Ölerek yaşamayı öğrenmek fıtratımız olmasın!
'Ortalama yılda 1500’e yakın günde de 6 işçi ölümü artık gazetelerin iç sayfalarında küçük bir haber bile olamıyor.'
Fotoğraf: Pixabay
Özcan GÖÇER
Denizli
Renkli, hareketli, bir saat bile bir polemik duymasak bir şey olduğunu sandığımız bir seçime gidiyoruz. Bu kadar renkli bir seçim ortamında Avrupa’da ve dünyadaki iş cinayetlerinde şampiyonluğu elden bırakmadan bir seçime gidiyoruz. Fakat hiçbir seçim bildirgesinde, manifestosunda iş cinayetleri yer almadı. Çünkü gün gün, teker teker ölümler işçi sınıfının fıtratı olarak kabul gördü sanırım o kadar olağanlaşmış yani.

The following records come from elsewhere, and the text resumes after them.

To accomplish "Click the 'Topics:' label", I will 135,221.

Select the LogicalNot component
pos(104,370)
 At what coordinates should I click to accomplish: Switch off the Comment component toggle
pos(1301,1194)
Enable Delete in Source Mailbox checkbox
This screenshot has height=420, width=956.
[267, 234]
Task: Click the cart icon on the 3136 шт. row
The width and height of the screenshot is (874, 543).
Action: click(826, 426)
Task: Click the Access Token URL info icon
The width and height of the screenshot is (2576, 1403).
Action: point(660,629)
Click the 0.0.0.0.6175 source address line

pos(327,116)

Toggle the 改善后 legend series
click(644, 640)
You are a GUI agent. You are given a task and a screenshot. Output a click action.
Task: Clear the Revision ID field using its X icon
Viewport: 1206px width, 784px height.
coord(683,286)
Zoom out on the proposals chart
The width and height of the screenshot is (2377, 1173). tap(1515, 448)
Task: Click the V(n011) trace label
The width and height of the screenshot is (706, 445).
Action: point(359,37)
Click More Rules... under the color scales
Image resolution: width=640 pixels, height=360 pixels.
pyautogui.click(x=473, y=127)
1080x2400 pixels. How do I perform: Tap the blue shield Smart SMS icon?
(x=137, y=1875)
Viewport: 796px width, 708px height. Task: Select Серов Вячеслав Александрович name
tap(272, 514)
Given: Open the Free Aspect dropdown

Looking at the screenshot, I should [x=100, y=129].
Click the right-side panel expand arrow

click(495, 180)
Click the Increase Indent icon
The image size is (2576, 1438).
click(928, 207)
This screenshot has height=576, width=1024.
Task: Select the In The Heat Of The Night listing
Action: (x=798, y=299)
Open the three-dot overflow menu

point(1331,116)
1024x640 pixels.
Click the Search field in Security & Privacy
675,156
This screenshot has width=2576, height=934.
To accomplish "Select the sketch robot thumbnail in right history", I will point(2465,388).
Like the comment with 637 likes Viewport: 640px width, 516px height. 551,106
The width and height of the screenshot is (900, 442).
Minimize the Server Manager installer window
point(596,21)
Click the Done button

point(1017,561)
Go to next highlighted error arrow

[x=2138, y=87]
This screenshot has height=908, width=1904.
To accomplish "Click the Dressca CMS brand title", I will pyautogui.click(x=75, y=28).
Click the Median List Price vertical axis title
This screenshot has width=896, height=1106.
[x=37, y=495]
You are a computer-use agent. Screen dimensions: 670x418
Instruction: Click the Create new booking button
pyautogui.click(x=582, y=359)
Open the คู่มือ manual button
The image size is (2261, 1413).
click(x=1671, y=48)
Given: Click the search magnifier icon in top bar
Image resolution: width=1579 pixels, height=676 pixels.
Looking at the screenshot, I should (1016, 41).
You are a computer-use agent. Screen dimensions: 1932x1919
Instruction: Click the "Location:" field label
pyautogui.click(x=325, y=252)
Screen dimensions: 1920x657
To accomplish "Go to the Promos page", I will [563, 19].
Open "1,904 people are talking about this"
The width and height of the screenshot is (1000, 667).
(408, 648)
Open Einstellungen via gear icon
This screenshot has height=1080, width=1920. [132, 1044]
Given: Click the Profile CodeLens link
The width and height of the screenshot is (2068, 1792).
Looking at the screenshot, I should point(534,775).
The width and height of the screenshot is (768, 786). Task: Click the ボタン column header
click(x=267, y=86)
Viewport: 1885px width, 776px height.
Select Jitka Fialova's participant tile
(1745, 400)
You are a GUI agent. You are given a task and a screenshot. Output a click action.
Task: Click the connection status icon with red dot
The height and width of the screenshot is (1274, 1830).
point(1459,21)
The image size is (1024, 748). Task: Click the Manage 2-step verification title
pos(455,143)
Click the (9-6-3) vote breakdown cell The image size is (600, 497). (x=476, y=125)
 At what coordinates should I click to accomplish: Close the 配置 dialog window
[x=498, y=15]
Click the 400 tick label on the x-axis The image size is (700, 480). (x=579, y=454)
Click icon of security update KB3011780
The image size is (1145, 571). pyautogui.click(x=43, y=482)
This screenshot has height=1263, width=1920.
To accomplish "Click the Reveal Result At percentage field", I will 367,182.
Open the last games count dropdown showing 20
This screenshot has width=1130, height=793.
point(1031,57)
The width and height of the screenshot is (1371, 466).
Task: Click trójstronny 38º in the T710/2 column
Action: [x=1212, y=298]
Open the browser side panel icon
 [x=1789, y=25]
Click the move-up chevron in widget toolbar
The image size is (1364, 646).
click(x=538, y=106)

Geçmiş 16 yıllık zaman diliminde 20 bin iş cinayeti olması sanki bu ülkenin acı tablosu değil. Ortalama yılda 1500’e yakın günde de 6 işçi ölümü artık gazetelerin iç sayfalarında küçük bir haber bile olamıyor. Nasıl ki biz işçiler örgütlü ve toplu olursak sesimizi duyurabiliyorsak ancak ölümleri de Soma gibi sayıca çok olurlarsa ülke gündeminde yer alıyorlar. Bu durum aynı zamanda işçinin siyasete olan uzaklığını, kendinin sistemin biçiminden ve yönetiminden ne kadar uzak durduğunu da göstermekte. İşçi sağlığı meselesi işverenin insafına ve isteğine bırakılamaz, devletin görevidir işçi sağlığı ve işyeri güvenliğini tesis etmek. Sendikal haklar, örgütlenme özgürlüğü anayasal güvencesi güçlendirilmeli ilgili yasalar bir an önce yeniden düzenlenmelidir. İşçi sağlığının günümüz çalışma yerlerindeki temel problemi de taşeron ve kiralık işçi sistemidir. Manifestolarında ve seçim bildirgelerinde can güvenliğine bile yer vermeyenlere oy vermeyi, işçiler düşünecektir. Artık sessiz ölümlere bir son verilsin. Ölerek yaşamayı öğrenmek fıtratımız olmasın.